Неожиданное посвящение нужно, скорее, считать еще одним трогательным знаком того,

как сильно Гоген тосковал по семье.

Первая почтовая шхуна, с которой можно было ожидать ответа на повторное

ходатайство, пришла 5 марта, но она не привезла никаких известий. Зато он неожиданно

получил новый перевод на триста франков от Даниеля де Монфреда в уплату за картину

бретонского цикла, проданную все тому же английскому коллекционеру. Постоянное

крушение надежд притупляет восприятие человека, об этом говорит сдержанный ответ

Гогена: «Твои триста франков пришли очень кстати в такую минуту, когда я сижу без денег

и не могу ничего заработать».

Уже 21 марта, завершив плавание из Сан-Франциско в необычайно короткий срок -

двадцать один день, в гавани Папеэте бросила якорь следующая почтовая шхуна. Но и на

этот раз не было ответа ни от Академии художеств, ни от министерства колоний. Зато, как

и в начале месяца, скудная почта Гогена принесла ему приятный сюрприз: Метте прислала

целых семьсот франков из денег, которые в последнее время выручила за картины103. Одна

мысль омрачала радость Гогена: приди эти деньги чуть раньше, он совершил бы поездку

на Маркизские острова, которая - как он уверял Метте и Даниеля - была бы «чрезвычайно

полезной» и привела бы к созданию еще более удачных и интересных работ.

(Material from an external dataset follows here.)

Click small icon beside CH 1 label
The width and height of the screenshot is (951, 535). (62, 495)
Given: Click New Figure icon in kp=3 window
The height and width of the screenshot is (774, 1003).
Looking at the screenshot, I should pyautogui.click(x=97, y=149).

Вскоре власти объявили, что 1 мая в Нумеа выходит военный транспорт «Дюранс».

Это очень хорошо сочеталось со вторым, куда более разумным планом, владевшим

мыслями Гогена, - возможно скорее вернуться во Францию. Даже если со следующей

почтой придет отказ на его ходатайство, у него есть тысяча франков, на дорогу хватит.

Билет третьего класса с полагающейся ему скидкой стоил меньше половины этой суммы.

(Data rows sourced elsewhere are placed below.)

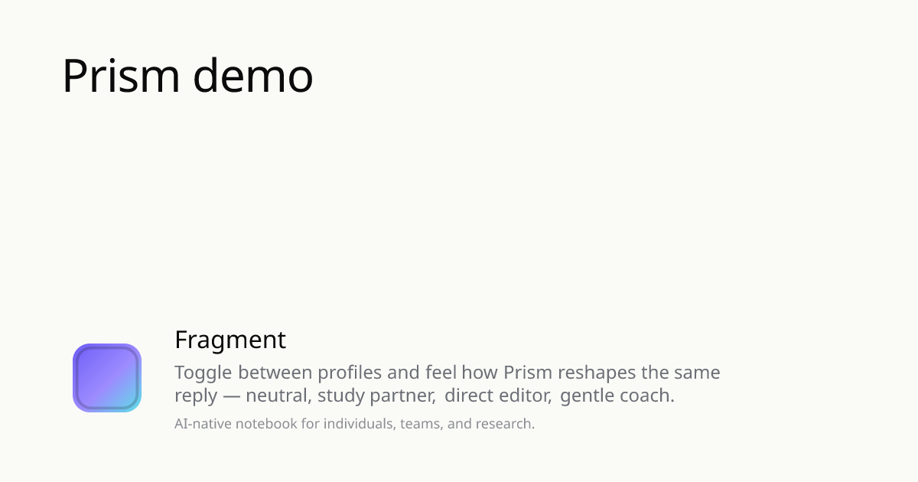Click the purple gradient Fragment app icon
This screenshot has height=482, width=918.
pyautogui.click(x=107, y=377)
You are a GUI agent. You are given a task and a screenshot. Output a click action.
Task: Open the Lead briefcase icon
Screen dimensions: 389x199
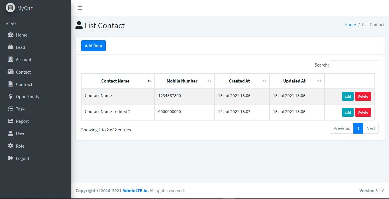[11, 47]
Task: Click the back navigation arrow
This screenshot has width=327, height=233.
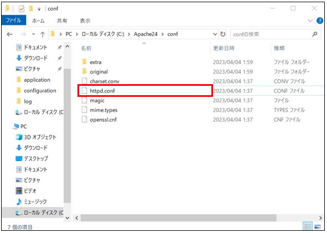Action: point(9,34)
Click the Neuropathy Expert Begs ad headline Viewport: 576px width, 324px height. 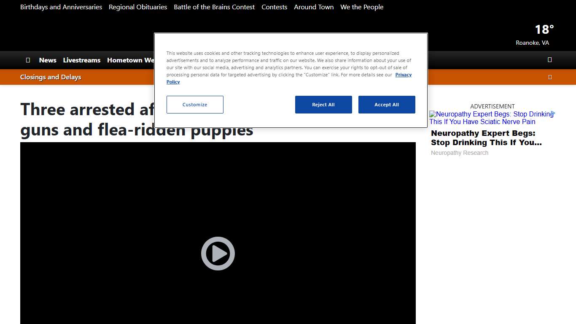tap(486, 138)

Снова Гоген, по его же меткому выражению, очутившись на краю бездны, был спасен в

последнюю секунду.

Но когда «Дюранс» 1 мая отчалил от пристани, Гогена не было среди пассажиров.

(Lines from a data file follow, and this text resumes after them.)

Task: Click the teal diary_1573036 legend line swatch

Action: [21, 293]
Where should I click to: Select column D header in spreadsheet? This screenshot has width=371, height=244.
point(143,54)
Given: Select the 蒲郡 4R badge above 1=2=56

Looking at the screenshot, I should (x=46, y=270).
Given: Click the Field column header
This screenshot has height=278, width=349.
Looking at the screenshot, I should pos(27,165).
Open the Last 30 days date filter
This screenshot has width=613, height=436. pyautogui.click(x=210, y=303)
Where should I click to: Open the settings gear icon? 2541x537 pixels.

Объяснить это можно только тем, что он, все еще не получив ответа от Академии

художеств, рассудку вопреки, продолжал надеяться на бесплатный билет. Невольно

удивишься, как это он вдруг без всяких оснований изменил свои планы. Тем более что суда

в Нумеа ходили редко, а ждать еще два-три месяца - истратишь столько же, сколько

сэкономишь на билете (при условии, что ходатайство будет удовлетворено, в чем он не мог

быть уверен). Но если обратиться к местной прессе и мореходному регистру, выясняется,

что очень кстати уже через месяц с небольшим в Нумеа выходил еще один военный

корабль104. Теперь поступок Гогена представляется более понятным и менее рискованным.

Речь шла о крейсере «Дюшаффо», который должен был зайти на Таити по пути из Сан-

Франциско в Нумеа. Гоген не сомневался, что, как это делали все военные суда,

«Дюшаффо» возьмет гражданских пассажиров, ведь другого сообщения между

французскими владениями в Тихом океане не было.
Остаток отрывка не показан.